The closure was driven by economic and urban development reasons. As the city of Montreal expanded, the airport became surrounded by residential suburbs. The land became extremely valuable for real estate. Bombardier Aerospace, which owned the airport, made a strategic business decision to cease operations and sell the large, prime tract of land for a major residential development project, capitalizing on its high value.
The airport site has been completely and permanently redeveloped. It is now the location of a large, master-planned residential community called **Bois-Franc** in the Montreal borough of Saint-Laurent. The development is characterized by a mix of townhouses, condominiums, and single-family homes, integrated with numerous parks, artificial lakes, and commercial areas. The original runways, taxiways, and hangars have been entirely removed. The only remaining traces of its aviation past are in the names of some local streets, such as Rue de l'Escadrille (Squadron Street), Rue du Challenger, and Place de la Navette (Shuttle Place).
Cartierville Airport holds a major place in Canadian aviation history.
- **Origins and WWII:** It began in the 1920s as a simple flying field. During World War II, it was expropriated by the Canadian government and became a critical hub for aircraft manufacturing. Noorduyn Aviation operated here, building over 2,800 Harvard trainers and the rugged Norseman utility transport aircraft for the Allied war effort.
- **Canadair/Bombardier Era:** After the war, the facility was taken over by Canadair, which later became part of Bombardier Aerospace. The airport served as the primary manufacturing, flight-testing, and delivery center for some of Canada's most iconic aircraft.
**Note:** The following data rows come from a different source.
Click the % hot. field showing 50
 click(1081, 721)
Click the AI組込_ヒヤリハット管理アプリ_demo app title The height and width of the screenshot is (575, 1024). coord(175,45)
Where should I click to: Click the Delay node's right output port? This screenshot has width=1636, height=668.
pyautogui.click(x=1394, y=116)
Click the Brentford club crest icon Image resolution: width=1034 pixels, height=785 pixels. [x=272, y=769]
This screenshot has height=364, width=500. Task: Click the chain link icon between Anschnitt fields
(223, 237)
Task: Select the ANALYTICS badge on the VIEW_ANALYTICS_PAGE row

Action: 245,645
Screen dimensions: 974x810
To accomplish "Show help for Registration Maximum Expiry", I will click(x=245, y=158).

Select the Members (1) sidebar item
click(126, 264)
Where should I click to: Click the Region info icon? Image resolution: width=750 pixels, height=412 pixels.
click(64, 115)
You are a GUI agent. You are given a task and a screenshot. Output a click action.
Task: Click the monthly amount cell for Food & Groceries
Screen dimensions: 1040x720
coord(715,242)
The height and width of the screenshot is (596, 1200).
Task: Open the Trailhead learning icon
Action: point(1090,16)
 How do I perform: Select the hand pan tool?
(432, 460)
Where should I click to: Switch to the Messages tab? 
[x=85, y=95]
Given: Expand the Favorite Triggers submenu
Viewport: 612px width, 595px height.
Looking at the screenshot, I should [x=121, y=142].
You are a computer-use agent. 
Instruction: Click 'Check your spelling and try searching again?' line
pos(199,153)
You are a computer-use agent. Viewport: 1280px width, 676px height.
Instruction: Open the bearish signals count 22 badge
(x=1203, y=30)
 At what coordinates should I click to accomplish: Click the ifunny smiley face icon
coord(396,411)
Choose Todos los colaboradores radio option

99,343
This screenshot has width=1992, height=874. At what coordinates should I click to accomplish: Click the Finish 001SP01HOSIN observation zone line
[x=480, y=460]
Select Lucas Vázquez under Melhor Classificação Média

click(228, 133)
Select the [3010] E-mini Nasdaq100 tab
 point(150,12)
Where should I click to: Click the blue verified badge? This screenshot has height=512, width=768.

Key aircraft built and flown from Cartierville include:
- **Canadair North Star:** A post-war airliner used by Trans-Canada Air Lines.
- **Canadair F-86 Sabre:** Thousands of these jet fighters were built under license for the RCAF and other NATO air forces during the Cold War.
- **Canadair CT-114 Tutor:** The jet trainer famously used by the Royal Canadian Air Force's 'Snowbirds' aerobatic team.
- **Canadair CL-215 & CL-415 'SuperScooper':** The world-renowned amphibious water bomber aircraft used for fighting forest fires globally.
- **Bombardier Challenger 600 series:** The business jet that launched Bombardier into the civil aviation market.
In its final decades, the airport (ICAO: CYCV) was a private industrial airfield exclusively for Bombardier's operations and was not open to the public for general or commercial aviation.
There are zero plans or prospects for reopening Cartierville Airport. The land has been fully converted into a high-density urban neighborhood. The original aviation infrastructure is gone, and the area is now a thriving residential community. Re-establishing an airport on this site is physically, economically, and politically impossible.
Cartierville was the site of the Canadair (now Bombardier) factory. There is still a major Bombardier plant here, but the airfield is now a golf course and residential development. Hundreds of aircraft were built here to be ferried to England in World War II.
There is at least one known case of an airliner bound for Dorval (now Trudeau) which landed here by mistake in the 1960s.